Text passage:
* * *

Gas separation: processes – Liquid contacting – And recycle or reuse of contact liquid for further contact
Reexamination Certificate
2000-05-08
2002-06-04
Smith, Duane S. (Department: 1724)
Gas separation: processes
Liquid contacting
And recycle or reuse of contact liquid for further contact
C095S211000, C095S227000, C096S262000, C096S290000
Reexamination Certificate
active
06398849
ABSTRACT:
BACKGROUND OF THE INVENTION
1. Field of the Invention
The invention relates to treating by-products of manufacturing processes, in particular, the treatment of the gaseous products generated during the formation of sol-gel bodies.
2. Discussion of the Related Art
Glass optical fiber is typically drawn from a solid preform containing an overcladding that surrounds an inner cladding and core. An overcladding tube is generally formed separately from the inner cladding and core, and the components are then brought together to make the preform. The overcladding does not have to meet purity and uniformity specifications as high as the core and inner cladding, and some efforts at improving manufacturing efficiency and lowering cost of optical fiber manufacturing processes have therefore focused on the overcladding. These efforts have led to the use of sol-gel processes to form overcladding tubes.

* * *

Exercise task 1: Echo the records character for character, starting with the line containing "How do I perform: Click RUS's" and going on through the end of the records.
The gas separation text and the records that follow are unrelated material.

* * *

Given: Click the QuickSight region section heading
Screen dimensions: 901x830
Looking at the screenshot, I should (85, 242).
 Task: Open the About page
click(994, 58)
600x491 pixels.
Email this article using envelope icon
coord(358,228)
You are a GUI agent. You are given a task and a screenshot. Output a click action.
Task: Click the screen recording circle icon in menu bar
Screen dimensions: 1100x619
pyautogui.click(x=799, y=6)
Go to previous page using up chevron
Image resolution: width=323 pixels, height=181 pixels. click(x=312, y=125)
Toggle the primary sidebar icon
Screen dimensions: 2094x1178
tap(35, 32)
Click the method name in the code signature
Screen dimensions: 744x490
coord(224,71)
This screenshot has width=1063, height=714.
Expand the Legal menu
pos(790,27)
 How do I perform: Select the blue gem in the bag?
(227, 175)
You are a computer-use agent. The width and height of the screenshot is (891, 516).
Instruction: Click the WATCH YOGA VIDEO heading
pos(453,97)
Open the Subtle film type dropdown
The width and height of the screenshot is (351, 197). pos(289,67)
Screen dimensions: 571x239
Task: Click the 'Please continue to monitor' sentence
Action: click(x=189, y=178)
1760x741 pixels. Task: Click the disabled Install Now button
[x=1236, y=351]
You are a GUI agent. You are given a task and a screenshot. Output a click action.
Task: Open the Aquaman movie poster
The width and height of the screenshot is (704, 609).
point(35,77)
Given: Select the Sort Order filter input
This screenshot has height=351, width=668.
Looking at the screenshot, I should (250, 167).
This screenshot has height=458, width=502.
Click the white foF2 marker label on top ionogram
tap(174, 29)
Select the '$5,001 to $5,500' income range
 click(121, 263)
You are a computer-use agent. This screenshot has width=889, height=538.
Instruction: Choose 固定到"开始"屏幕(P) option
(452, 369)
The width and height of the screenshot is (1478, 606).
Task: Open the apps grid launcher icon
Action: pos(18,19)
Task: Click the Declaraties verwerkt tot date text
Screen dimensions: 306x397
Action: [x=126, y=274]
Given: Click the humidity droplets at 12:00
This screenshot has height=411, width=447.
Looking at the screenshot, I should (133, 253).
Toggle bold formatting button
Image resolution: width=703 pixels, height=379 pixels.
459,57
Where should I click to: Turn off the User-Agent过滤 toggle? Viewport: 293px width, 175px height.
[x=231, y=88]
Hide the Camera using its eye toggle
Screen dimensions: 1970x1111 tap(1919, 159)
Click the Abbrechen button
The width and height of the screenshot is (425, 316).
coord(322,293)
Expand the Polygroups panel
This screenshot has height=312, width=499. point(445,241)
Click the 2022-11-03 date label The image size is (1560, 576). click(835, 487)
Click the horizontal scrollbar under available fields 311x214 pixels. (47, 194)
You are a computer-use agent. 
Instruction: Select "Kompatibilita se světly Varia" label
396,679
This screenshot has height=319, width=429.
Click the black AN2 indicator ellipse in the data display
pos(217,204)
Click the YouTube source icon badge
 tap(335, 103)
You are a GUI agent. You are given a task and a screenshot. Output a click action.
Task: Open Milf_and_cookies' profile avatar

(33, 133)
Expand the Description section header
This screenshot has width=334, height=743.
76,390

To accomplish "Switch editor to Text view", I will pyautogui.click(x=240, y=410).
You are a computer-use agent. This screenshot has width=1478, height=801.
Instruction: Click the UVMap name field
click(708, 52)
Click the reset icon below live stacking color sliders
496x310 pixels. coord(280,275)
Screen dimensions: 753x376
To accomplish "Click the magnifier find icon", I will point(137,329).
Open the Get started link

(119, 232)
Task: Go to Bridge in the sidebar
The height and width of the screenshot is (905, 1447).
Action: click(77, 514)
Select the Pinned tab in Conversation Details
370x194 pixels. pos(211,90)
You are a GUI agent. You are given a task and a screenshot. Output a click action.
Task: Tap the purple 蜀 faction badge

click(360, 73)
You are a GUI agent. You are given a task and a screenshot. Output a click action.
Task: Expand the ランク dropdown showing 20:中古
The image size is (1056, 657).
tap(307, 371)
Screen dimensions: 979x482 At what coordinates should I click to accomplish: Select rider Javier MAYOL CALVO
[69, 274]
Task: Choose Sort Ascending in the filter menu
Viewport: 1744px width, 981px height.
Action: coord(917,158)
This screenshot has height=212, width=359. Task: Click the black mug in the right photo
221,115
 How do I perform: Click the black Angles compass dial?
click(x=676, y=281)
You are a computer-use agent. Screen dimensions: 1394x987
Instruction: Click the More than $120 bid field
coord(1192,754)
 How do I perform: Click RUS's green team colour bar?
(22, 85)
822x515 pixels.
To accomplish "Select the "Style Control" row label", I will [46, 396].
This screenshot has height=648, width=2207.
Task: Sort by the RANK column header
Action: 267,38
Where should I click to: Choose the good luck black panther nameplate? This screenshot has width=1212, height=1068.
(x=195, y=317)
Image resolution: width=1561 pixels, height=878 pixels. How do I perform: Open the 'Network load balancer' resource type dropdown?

* * *

Exercise task 2: According to the gas separation text, what kind of process has been used to form overcladding tubes?

Correct response 1:
 How do I perform: Click RUS's green team colour bar?
(22, 85)
822x515 pixels.
To accomplish "Select the "Style Control" row label", I will [46, 396].
This screenshot has height=648, width=2207.
Task: Sort by the RANK column header
Action: 267,38
Where should I click to: Choose the good luck black panther nameplate? This screenshot has width=1212, height=1068.
(x=195, y=317)
Image resolution: width=1561 pixels, height=878 pixels. How do I perform: Open the 'Network load balancer' resource type dropdown?

Correct response 2: Sol-gel processes.